When Fr Peter Steele SJ recited the poem during a lecture he delivered at the Bloomsday event at Newman College, Melbourne, in 2007, he said: ‘I wrote this poem, which is called simply “Joycepoem”, at Newman College, but it is designed to take us to the Jesuit-run Belvedere College, in the north of Dublin, where Joyce had most of his secondary schooling — free, I might add — and in which I have stayed a number of times.’
No bad eminence this, Lord Belvedere’s
hill, and the house, a Jesuit perch,
from whose broad upper window I watch the city.
A minute’s trail downslope, and your Centre
offers decorum, celebrity and pamphlets –
as though to mime, so late in the piece,
the Church you couldn’t stand. A swing on the heel
would take your ghost through a modern thicket –
the buffed-up-bar for cubs of the Celtic Tiger,
some corner shops, their dust in amber,
boom of construction, a placard for lapdancing –
to museums of seeing, writing, saying,
and the little park from which by night or day
the Children of Lir rise for the dead.
Ironic hunter, you’d bag it, every morsel.
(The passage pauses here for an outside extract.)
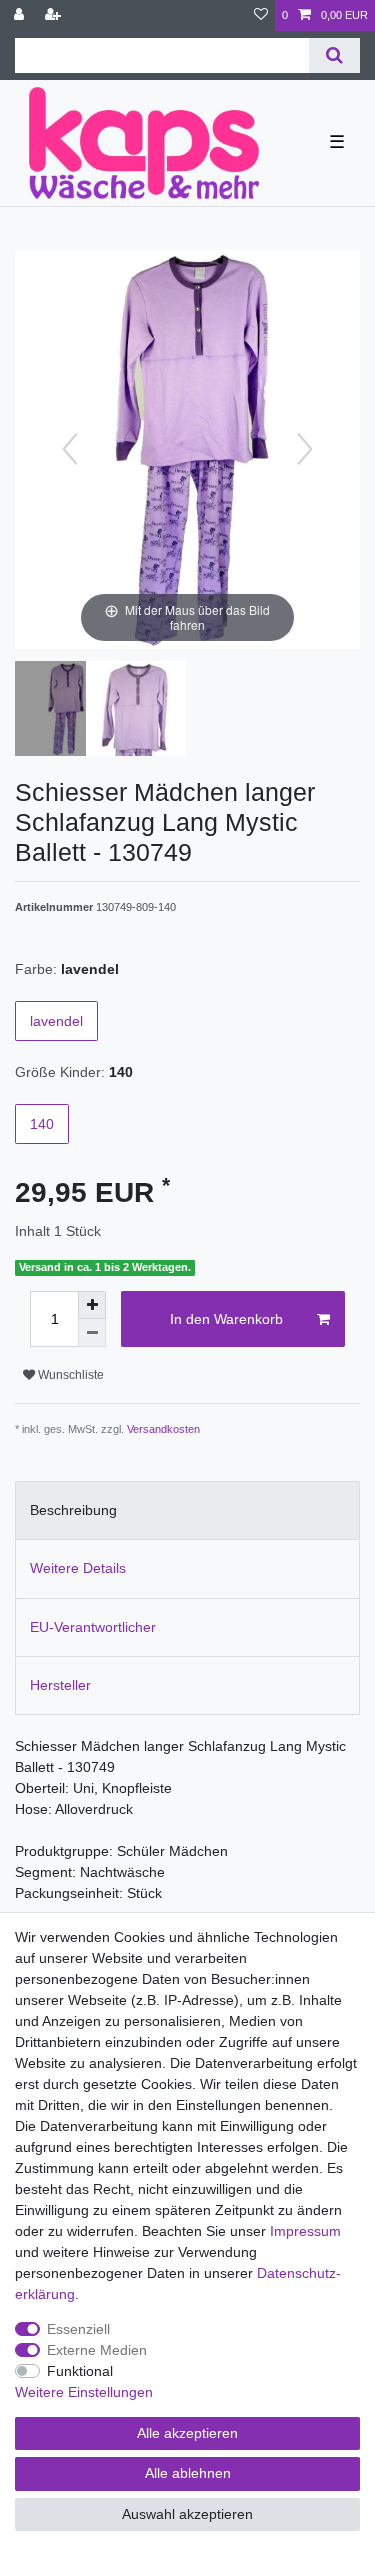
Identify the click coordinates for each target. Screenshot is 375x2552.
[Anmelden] (21, 15)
Stalker of streets, scuffer of pavements,
dawdler on bridges, prowler by close and parade,
you bought the place for habitat
and made it all domain. And now you share it,
wary as ever but hungry still,
with Lilliput’s master, the tangle-hearted Swift,
your better at scorn, your brother in laughter,
a singleton like yourself in the press of crowds.
By O’Connell Street, by Stephen’s Green,
by Dolphin’s Barn, Kilmainham, and Phoenix Park,
you’re out with your wits about you for game,
while the rain of matter falls from one soft day
to the next, and you drink as though mortal.
A moody harlequin, you dander the banks
of Anna Livia Plurabelle, tracing
now the lozenge of furious red, and now
sable’s badge of your being unseen –
feral and brilliant, come of a darker selvage
than took the Florentine aback
and sent him God knows where. Your golden thread
is the tainted stream itself, the walk's ravines,
the mouth of your mind as fluent as the traffic
by Trinity’s walls. A one-man-fugue,
you move by cadence, interval, revision:
by climax deferred, and silence courted.
Everything melts, as though to the Grand Canal,
commanded and lost, measure by measure.
Gulls have come over Parnell Square, to raise
‘the screaming practice of their peace’,
and newly-landed Americans are shuttling
in and out of your shrine, a cane
someone’s caduceus come down in the world,
a guidebook feathered in winter sunshine.
Singer of flesh and its withering, mind and its fall,
there are worse places to be than this one,
your portrait in honour a floor below me, the air
shivered with fragments of light reflected
from window and doorface painted in carnival, and
your foxing spirit here for a term
becoming again and again the flambeau it carries,
dear dirty Dublin a thing of fire.
Peter Steele SJ was a poet and and academic at the University of Melbourne, and a longtime contributor to Eureka Street. He was awarded the Christopher Brennan Award for lifetime achievement in poetry in 2010. Peter Steele SJ passed away in June 2012.